**Instructions to follow**.
When you write out the records, keep every word exact and drop the pictures.
------------------------------------
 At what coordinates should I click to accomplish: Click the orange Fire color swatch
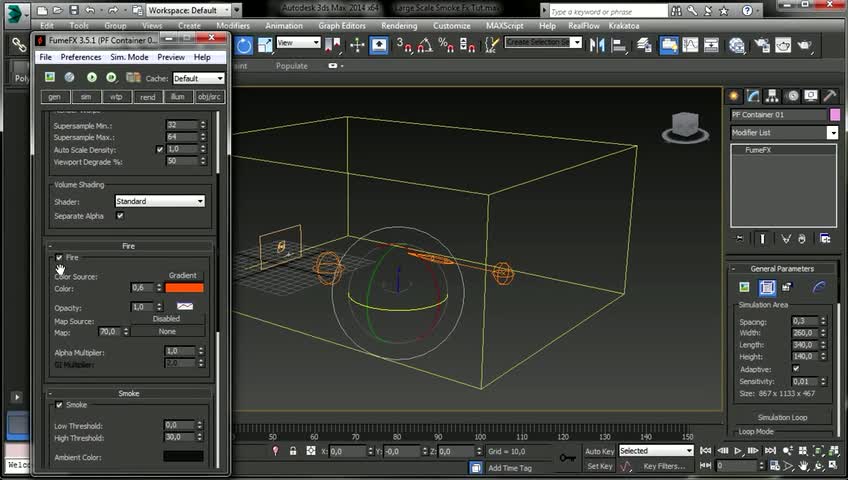tap(184, 288)
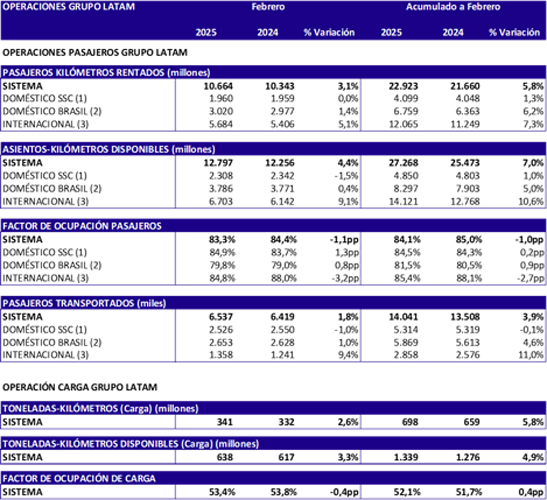Select the 83,3% system occupancy factor cell
This screenshot has height=500, width=547.
[x=222, y=240]
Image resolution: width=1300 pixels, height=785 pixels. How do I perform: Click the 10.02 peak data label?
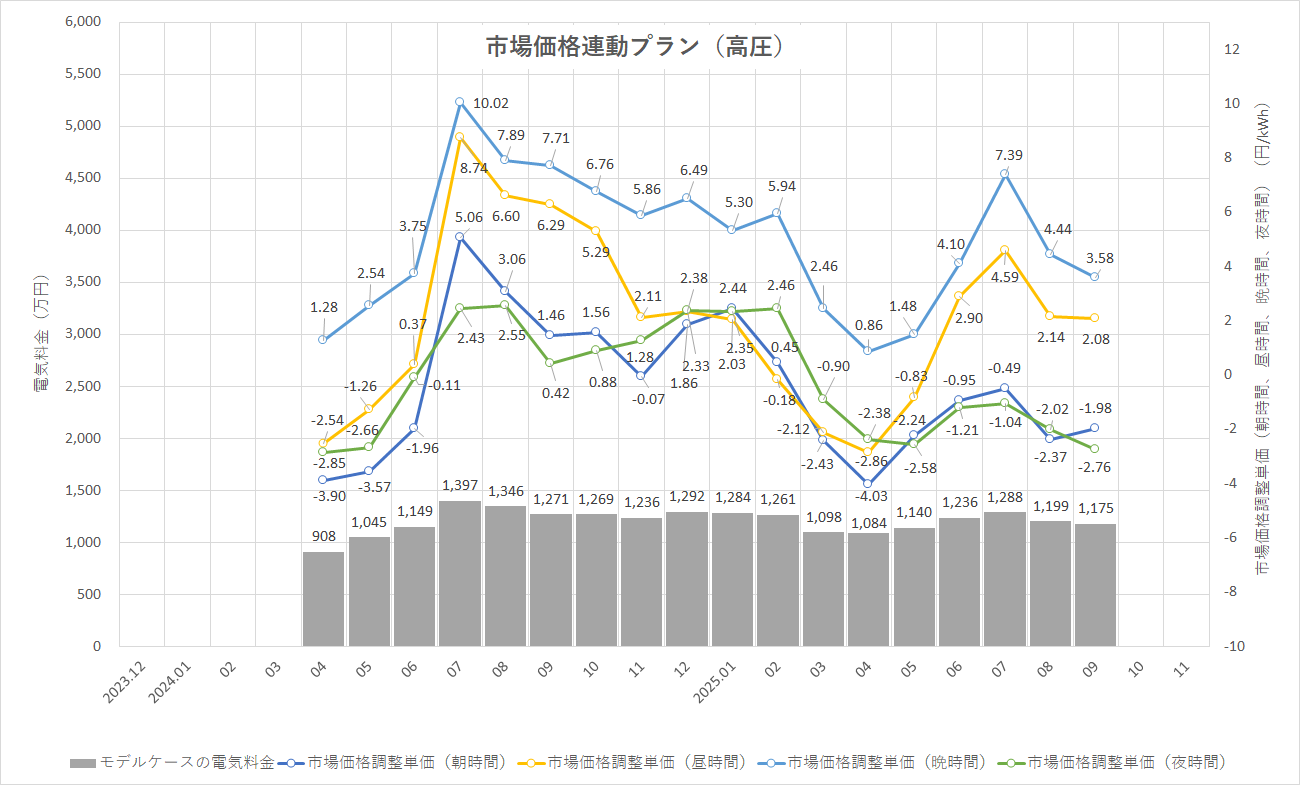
------------------------------------
**Expected answer**.
 At what coordinates should I click to accomplish: Click the orange Fire color swatch
tap(184, 288)
Select the 83,3% system occupancy factor cell
This screenshot has height=500, width=547.
[x=222, y=240]
Image resolution: width=1300 pixels, height=785 pixels. How do I perform: Click the 10.02 peak data label?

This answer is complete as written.